___ Material provided

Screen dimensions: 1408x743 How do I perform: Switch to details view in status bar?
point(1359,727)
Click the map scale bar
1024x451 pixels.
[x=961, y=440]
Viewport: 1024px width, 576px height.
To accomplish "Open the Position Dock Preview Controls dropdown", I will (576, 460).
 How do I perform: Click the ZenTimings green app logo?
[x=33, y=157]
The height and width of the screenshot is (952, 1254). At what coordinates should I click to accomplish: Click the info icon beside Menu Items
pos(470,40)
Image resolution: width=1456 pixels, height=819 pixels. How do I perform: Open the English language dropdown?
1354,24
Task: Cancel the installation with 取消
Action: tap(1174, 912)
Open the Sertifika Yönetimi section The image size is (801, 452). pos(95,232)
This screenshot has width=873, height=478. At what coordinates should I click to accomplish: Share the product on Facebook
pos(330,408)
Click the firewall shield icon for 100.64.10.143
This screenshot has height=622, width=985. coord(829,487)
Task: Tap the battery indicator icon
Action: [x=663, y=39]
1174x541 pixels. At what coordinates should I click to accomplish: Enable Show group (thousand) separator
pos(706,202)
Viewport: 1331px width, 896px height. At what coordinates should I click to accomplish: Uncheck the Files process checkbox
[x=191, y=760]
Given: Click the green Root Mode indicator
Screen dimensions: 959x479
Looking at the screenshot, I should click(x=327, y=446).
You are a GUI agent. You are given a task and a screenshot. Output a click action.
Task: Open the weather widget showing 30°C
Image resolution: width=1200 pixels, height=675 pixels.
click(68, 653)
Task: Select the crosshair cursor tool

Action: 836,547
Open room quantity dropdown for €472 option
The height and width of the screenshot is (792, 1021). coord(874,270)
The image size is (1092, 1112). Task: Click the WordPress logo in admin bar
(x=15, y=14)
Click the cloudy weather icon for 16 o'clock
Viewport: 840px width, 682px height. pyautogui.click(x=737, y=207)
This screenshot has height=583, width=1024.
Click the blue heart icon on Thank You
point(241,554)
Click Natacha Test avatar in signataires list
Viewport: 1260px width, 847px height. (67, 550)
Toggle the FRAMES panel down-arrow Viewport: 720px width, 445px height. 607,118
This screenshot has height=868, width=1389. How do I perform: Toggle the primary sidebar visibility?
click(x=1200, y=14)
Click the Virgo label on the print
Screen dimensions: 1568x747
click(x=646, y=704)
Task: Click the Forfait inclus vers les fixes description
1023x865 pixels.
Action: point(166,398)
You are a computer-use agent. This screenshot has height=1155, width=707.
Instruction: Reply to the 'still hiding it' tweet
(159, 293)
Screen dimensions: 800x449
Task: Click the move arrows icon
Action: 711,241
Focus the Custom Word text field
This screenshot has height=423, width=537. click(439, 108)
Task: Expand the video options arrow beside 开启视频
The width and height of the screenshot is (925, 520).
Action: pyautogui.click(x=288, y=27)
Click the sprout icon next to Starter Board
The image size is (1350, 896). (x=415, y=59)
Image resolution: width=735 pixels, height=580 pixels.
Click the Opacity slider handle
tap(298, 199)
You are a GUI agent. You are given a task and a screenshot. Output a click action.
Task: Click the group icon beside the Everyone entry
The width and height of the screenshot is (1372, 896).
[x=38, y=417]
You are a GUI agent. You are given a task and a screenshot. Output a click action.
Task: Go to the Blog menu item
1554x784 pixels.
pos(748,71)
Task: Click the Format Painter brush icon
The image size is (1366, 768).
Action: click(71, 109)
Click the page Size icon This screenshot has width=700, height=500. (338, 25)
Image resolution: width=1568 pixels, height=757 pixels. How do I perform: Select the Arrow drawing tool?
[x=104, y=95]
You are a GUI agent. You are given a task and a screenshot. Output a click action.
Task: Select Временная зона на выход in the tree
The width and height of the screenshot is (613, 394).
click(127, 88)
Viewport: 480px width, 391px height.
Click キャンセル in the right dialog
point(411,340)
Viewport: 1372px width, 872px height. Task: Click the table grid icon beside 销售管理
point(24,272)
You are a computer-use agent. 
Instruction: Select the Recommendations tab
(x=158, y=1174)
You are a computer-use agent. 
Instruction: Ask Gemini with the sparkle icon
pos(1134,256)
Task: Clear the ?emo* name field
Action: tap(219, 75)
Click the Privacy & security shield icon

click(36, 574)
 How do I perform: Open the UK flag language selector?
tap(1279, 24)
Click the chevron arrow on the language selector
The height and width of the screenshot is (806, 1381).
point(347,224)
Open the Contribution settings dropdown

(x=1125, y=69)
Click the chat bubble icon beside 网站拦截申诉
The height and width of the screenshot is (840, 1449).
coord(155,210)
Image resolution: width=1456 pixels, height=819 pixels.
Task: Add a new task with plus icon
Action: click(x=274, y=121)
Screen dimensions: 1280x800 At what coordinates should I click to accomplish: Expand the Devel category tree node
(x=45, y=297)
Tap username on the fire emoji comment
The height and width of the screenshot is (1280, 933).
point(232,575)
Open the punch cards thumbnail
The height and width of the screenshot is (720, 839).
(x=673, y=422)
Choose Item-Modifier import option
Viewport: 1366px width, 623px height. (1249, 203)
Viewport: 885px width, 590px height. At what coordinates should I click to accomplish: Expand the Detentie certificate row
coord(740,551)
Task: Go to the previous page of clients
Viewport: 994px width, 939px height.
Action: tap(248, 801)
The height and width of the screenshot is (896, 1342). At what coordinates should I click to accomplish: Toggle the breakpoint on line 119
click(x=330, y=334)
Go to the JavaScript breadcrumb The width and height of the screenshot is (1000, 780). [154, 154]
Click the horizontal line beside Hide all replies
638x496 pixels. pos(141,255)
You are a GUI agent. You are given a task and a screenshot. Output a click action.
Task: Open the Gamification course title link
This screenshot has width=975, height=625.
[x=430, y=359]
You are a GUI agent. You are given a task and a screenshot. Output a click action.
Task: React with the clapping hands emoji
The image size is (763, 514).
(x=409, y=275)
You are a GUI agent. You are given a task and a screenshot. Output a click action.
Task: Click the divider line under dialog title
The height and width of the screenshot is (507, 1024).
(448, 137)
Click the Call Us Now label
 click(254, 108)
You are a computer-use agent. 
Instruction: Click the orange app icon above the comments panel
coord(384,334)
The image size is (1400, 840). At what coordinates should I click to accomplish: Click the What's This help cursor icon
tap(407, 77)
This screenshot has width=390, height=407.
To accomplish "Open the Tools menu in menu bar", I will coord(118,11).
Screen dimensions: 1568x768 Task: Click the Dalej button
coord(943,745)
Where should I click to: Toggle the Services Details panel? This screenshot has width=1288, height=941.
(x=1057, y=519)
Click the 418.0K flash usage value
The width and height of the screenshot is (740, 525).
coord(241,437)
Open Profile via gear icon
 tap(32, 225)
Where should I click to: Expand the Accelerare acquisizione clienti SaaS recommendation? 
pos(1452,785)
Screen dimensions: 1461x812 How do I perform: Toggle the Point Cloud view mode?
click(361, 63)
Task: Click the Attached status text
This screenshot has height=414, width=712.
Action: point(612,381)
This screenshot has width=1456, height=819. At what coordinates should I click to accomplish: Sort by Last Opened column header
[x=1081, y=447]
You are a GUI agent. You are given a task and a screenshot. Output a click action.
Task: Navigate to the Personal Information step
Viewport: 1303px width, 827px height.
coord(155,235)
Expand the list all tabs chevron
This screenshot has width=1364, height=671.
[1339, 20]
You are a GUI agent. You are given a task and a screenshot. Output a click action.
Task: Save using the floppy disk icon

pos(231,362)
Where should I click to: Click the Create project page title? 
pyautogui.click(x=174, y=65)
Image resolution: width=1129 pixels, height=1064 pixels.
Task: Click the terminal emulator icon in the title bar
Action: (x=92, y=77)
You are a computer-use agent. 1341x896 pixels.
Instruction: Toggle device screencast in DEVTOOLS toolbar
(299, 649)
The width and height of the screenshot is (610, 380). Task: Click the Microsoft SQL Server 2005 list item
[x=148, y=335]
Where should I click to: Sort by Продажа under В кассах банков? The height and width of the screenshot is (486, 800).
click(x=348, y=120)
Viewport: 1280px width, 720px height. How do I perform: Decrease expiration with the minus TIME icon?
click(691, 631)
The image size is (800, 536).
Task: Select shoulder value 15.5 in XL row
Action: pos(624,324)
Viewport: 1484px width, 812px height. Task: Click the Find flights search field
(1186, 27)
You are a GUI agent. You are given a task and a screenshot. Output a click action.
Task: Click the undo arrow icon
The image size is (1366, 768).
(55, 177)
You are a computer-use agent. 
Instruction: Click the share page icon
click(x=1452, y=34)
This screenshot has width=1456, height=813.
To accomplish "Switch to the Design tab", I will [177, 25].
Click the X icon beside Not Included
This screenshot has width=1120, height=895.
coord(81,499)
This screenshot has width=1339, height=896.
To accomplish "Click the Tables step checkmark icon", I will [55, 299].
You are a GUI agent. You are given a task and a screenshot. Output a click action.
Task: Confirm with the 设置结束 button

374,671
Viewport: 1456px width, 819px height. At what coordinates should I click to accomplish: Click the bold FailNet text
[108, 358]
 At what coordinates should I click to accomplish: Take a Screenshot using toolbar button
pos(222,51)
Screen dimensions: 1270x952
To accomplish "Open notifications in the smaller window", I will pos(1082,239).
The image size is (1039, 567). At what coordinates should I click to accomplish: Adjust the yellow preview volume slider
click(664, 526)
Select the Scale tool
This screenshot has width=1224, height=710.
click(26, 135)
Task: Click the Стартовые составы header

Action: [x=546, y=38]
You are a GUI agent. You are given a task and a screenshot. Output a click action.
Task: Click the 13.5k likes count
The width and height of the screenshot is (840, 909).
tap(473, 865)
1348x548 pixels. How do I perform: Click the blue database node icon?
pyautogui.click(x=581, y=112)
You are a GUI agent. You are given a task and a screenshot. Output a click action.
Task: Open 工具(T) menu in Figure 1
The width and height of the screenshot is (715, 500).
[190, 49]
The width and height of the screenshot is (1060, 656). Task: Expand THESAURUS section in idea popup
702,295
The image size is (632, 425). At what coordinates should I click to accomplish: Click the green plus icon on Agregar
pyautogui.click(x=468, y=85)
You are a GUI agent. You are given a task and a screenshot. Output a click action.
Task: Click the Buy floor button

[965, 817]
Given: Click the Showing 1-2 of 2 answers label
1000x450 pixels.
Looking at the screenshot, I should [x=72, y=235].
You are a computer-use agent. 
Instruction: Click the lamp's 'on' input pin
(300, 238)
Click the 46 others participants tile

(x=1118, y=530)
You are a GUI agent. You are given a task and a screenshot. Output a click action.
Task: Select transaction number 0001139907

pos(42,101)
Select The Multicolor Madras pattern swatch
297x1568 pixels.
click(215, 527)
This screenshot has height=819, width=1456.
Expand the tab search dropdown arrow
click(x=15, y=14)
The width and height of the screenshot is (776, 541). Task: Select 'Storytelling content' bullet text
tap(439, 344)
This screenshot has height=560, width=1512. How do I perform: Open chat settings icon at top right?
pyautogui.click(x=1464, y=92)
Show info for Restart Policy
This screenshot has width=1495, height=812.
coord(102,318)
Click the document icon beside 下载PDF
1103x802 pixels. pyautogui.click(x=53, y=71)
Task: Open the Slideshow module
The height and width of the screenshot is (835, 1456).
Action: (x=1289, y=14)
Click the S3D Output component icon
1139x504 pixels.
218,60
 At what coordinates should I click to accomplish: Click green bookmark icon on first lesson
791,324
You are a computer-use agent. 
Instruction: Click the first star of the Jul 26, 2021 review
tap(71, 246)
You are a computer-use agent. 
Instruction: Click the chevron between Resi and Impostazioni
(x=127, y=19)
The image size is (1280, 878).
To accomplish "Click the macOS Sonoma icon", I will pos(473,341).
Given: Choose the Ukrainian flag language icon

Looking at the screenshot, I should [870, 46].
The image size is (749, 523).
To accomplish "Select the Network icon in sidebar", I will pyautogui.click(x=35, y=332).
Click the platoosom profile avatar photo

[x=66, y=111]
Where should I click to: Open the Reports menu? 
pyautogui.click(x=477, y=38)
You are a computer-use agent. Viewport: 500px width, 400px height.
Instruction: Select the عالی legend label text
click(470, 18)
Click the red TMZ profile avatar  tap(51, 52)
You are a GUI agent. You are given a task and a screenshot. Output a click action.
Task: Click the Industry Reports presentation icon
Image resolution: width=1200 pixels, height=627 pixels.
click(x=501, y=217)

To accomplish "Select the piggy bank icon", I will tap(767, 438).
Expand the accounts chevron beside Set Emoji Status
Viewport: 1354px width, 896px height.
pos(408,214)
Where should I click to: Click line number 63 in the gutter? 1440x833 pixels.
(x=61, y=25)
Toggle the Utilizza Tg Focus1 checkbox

______

Copy out the lines from the one containing "This screenshot has height=868, width=1389." through the one containing "Action: point(166,398)", inclusive, with every character kept the same.

Result of this task:
This screenshot has height=868, width=1389. How do I perform: Toggle the primary sidebar visibility?
click(x=1200, y=14)
Click the Virgo label on the print
Screen dimensions: 1568x747
click(x=646, y=704)
Task: Click the Forfait inclus vers les fixes description
1023x865 pixels.
Action: point(166,398)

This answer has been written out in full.